*What you should do*
Revise the lines below so that every "folder icon" becomes "directory icon", leaving everything else unchanged.

[Word and element locating data]
**********

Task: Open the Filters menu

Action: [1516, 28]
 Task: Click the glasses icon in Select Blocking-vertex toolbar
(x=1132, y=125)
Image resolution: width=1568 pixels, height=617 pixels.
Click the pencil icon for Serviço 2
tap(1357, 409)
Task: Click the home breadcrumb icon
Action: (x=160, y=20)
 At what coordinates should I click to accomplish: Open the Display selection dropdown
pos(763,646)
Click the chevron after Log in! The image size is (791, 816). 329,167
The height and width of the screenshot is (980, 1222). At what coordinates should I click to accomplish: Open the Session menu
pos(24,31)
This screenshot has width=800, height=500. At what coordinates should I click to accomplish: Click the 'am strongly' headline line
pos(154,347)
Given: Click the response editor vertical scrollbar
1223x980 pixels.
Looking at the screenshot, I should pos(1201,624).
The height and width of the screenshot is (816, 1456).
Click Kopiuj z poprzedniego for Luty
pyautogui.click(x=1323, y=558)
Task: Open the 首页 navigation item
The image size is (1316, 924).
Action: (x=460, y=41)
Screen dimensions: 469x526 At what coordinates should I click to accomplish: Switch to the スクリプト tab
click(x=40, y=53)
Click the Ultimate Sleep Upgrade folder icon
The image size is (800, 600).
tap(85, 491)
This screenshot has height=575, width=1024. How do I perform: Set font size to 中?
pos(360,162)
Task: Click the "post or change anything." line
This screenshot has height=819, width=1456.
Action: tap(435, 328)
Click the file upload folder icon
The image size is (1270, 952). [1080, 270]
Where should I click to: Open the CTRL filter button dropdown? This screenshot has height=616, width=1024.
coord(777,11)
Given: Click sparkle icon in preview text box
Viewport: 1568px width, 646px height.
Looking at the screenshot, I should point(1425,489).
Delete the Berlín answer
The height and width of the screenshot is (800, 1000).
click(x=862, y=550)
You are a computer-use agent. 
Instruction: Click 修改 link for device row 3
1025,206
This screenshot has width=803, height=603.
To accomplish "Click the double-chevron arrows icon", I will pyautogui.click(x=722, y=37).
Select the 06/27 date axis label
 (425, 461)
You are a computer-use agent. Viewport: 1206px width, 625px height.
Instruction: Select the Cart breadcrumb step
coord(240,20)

**********

*The response*
Task: Open the Filters menu

Action: [1516, 28]
 Task: Click the glasses icon in Select Blocking-vertex toolbar
(x=1132, y=125)
Image resolution: width=1568 pixels, height=617 pixels.
Click the pencil icon for Serviço 2
tap(1357, 409)
Task: Click the home breadcrumb icon
Action: (x=160, y=20)
 At what coordinates should I click to accomplish: Open the Display selection dropdown
pos(763,646)
Click the chevron after Log in! The image size is (791, 816). 329,167
The height and width of the screenshot is (980, 1222). At what coordinates should I click to accomplish: Open the Session menu
pos(24,31)
This screenshot has width=800, height=500. At what coordinates should I click to accomplish: Click the 'am strongly' headline line
pos(154,347)
Given: Click the response editor vertical scrollbar
1223x980 pixels.
Looking at the screenshot, I should pos(1201,624).
The height and width of the screenshot is (816, 1456).
Click Kopiuj z poprzedniego for Luty
pyautogui.click(x=1323, y=558)
Task: Open the 首页 navigation item
The image size is (1316, 924).
Action: (x=460, y=41)
Screen dimensions: 469x526 At what coordinates should I click to accomplish: Switch to the スクリプト tab
click(x=40, y=53)
Click the Ultimate Sleep Upgrade directory icon
The image size is (800, 600).
tap(85, 491)
This screenshot has height=575, width=1024. How do I perform: Set font size to 中?
pos(360,162)
Task: Click the "post or change anything." line
This screenshot has height=819, width=1456.
Action: tap(435, 328)
Click the file upload directory icon
The image size is (1270, 952). [1080, 270]
Where should I click to: Open the CTRL filter button dropdown? This screenshot has height=616, width=1024.
coord(777,11)
Given: Click sparkle icon in preview text box
Viewport: 1568px width, 646px height.
Looking at the screenshot, I should point(1425,489).
Delete the Berlín answer
The height and width of the screenshot is (800, 1000).
click(x=862, y=550)
You are a computer-use agent. 
Instruction: Click 修改 link for device row 3
1025,206
This screenshot has width=803, height=603.
To accomplish "Click the double-chevron arrows icon", I will pyautogui.click(x=722, y=37).
Select the 06/27 date axis label
 (425, 461)
You are a computer-use agent. Viewport: 1206px width, 625px height.
Instruction: Select the Cart breadcrumb step
coord(240,20)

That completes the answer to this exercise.